>> Start Input

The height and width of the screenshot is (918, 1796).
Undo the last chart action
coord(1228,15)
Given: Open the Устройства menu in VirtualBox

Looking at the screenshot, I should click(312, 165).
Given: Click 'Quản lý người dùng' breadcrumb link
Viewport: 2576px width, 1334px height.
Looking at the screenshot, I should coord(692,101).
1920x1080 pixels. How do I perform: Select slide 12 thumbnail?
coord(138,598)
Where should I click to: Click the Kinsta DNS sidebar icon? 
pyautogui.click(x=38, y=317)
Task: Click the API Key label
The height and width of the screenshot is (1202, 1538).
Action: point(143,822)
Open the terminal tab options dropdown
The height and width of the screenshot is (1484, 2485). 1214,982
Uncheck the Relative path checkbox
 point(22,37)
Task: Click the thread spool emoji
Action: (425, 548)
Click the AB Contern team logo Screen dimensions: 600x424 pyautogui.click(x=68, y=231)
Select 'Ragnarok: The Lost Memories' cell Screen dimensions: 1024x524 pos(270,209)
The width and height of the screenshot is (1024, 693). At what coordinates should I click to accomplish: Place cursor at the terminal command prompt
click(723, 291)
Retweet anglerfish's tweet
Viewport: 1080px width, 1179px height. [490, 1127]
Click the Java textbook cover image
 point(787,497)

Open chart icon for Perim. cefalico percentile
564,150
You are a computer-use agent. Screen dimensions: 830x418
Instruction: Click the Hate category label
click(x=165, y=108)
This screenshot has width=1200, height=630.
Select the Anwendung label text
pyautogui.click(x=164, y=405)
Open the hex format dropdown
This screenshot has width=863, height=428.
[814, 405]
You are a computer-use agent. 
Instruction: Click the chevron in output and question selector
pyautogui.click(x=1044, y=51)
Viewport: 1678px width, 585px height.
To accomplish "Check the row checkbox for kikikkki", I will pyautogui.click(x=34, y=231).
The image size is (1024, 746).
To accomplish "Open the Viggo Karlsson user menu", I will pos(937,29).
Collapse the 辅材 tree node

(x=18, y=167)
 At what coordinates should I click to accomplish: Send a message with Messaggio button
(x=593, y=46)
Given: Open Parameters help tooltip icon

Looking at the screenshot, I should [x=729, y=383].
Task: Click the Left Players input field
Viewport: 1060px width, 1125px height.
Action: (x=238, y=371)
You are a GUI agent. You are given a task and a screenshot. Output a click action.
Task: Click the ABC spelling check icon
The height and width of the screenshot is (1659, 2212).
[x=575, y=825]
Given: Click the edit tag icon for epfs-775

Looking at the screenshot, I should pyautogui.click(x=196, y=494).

>> End Input

Convert the lines from the one containing "Click the AB Contern" through the one containing "Select 'Ragnarok: The", both included, into a JSON list of strings with one string per line, omitting blank lines.

[
  "Click the AB Contern team logo Screen dimensions: 600x424 pyautogui.click(x=68, y=231)",
  "Select 'Ragnarok: The Lost Memories' cell Screen dimensions: 1024x524 pos(270,209)"
]